# What is the slope of the tangent line of e^(xy)/(2x-y)= C , where C is an arbitrary constant, at (2,3)?

Jan 13, 2016

I would use the fact that $C$ is not arbitrary, but is determined by the fact that $\left(2 , 3\right)$ lies on the curve.

#### Explanation:

Since $\left(2 , 3\right)$ lies on the curve, we can find $C = {e}^{6}$.

The equation becomes:

${e}^{x y} = 2 {e}^{6} x - {e}^{6} y$     (for $y \ne 2 x$)

Differentiating implicitly yields:

${e}^{x y} \left(y + x \frac{\mathrm{dy}}{\mathrm{dx}}\right) = 2 {e}^{6} - {e}^{6} \frac{\mathrm{dy}}{\mathrm{dx}}$

We were not asked for an explicit formula for $\frac{\mathrm{dy}}{\mathrm{dx}}$, so let's not bother with that.

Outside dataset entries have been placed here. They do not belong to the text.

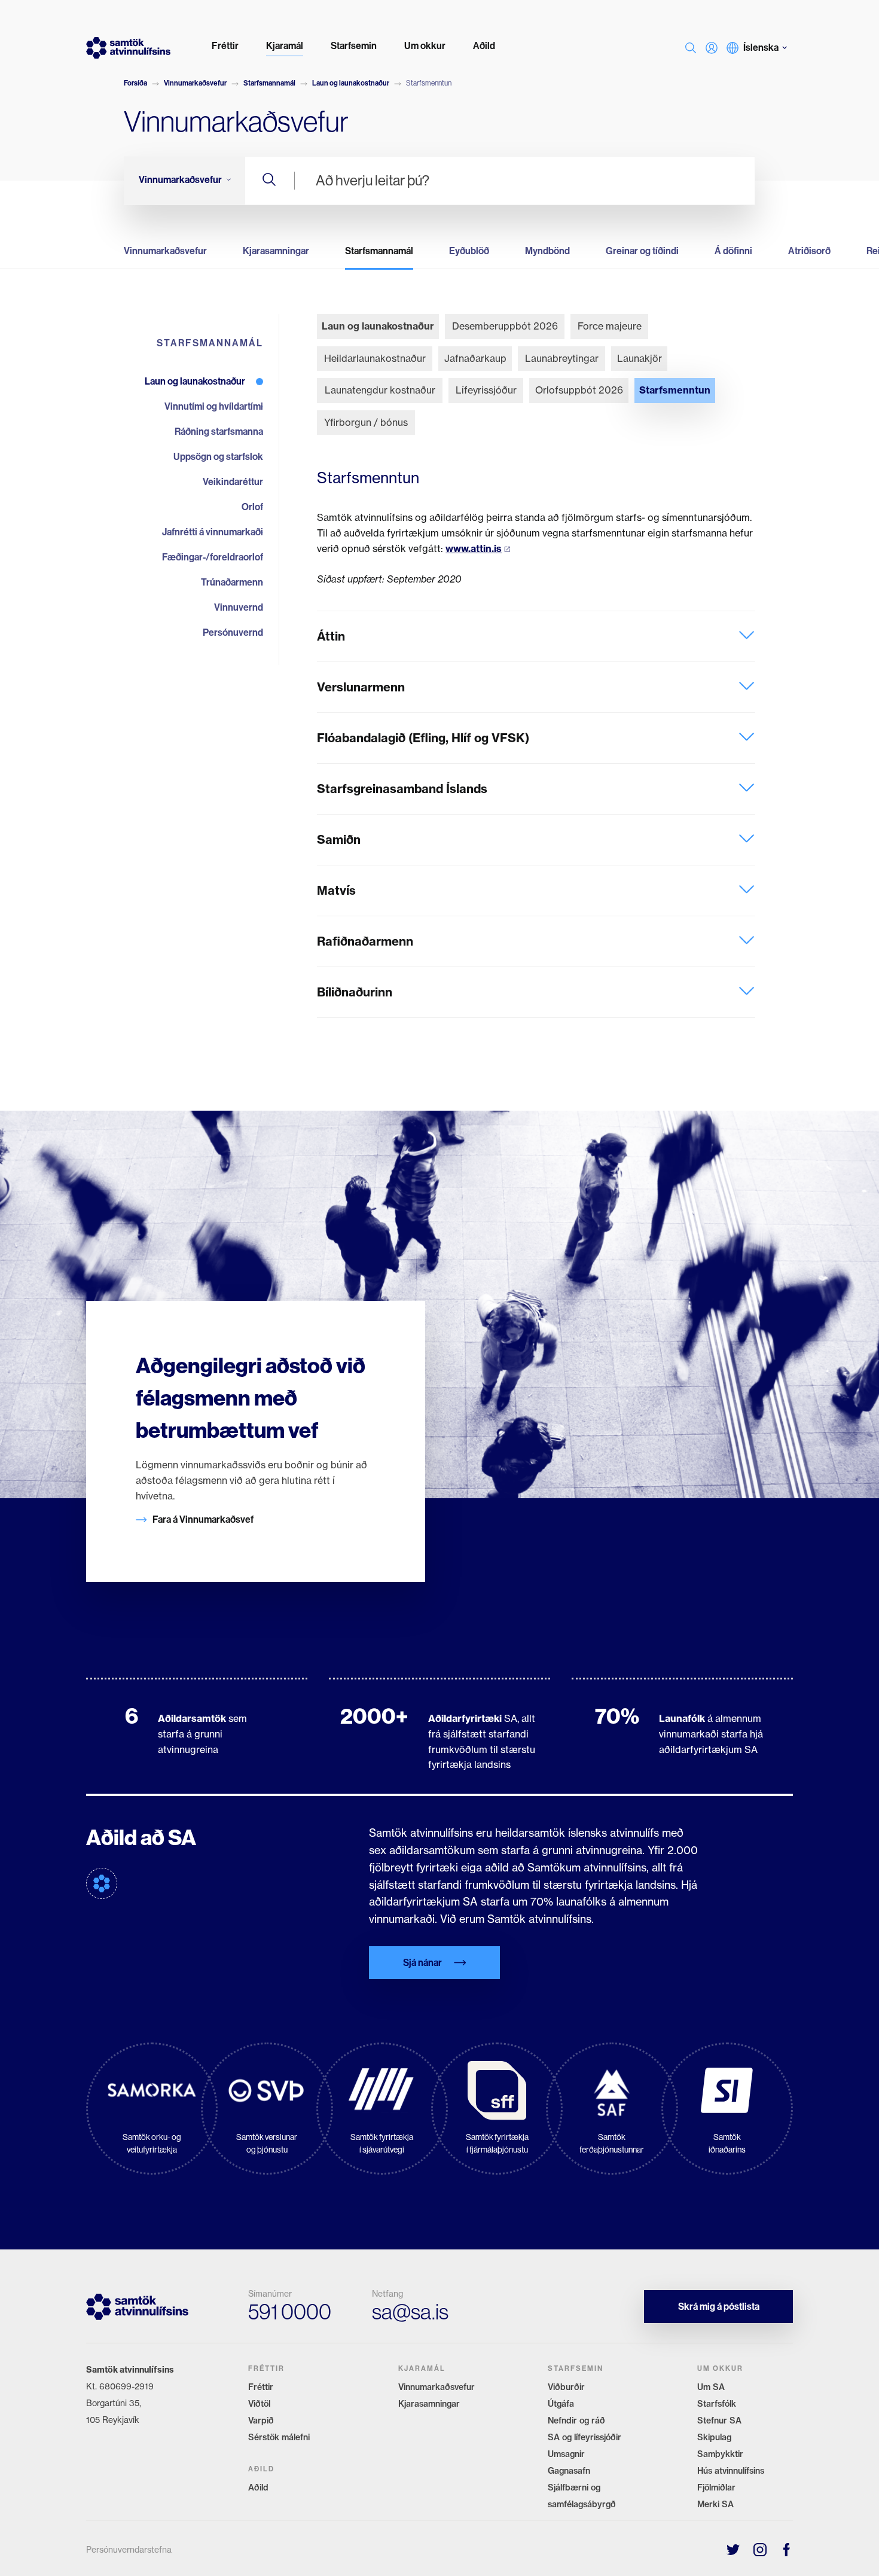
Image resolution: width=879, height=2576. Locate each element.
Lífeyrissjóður (486, 390)
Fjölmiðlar (716, 2487)
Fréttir (260, 2387)
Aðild (258, 2487)
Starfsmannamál (269, 83)
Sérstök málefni (279, 2437)
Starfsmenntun (674, 390)
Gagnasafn (569, 2470)
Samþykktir (720, 2454)
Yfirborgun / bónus (366, 422)
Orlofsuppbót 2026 (579, 390)
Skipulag (714, 2437)
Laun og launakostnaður (350, 83)
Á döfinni (733, 251)
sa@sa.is (410, 2312)
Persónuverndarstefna (129, 2549)
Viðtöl (259, 2403)
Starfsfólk (716, 2403)
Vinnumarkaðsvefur (195, 83)
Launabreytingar (562, 358)
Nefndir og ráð (576, 2420)
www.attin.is (473, 548)
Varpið (261, 2420)
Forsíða (135, 83)
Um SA (711, 2387)
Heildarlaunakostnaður (375, 358)
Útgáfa (561, 2403)
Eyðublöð (469, 251)
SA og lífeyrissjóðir (584, 2437)
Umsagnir (566, 2454)
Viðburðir (566, 2387)
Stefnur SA (719, 2420)
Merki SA (715, 2504)
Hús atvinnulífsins (730, 2470)
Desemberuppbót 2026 (505, 326)
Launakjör (639, 358)
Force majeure (610, 326)
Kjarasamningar (276, 251)
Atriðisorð (809, 251)
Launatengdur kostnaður (380, 390)
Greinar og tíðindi (642, 251)
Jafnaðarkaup (475, 358)
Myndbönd (547, 251)
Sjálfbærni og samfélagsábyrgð (582, 2496)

At the point of interest $x = 2$ and $y = 3$, so we get:

${e}^{6} \left(3 + 2 \frac{\mathrm{dy}}{\mathrm{dx}}\right) = 2 {e}^{6} - {e}^{6} \frac{\mathrm{dy}}{\mathrm{dx}}$

So we need only solve:

$3 + 2 \frac{\mathrm{dy}}{\mathrm{dx}} = 2 - \frac{\mathrm{dy}}{\mathrm{dx}}$ for $\frac{\mathrm{dy}}{\mathrm{dx}} = - \frac{1}{3}$ and we're done.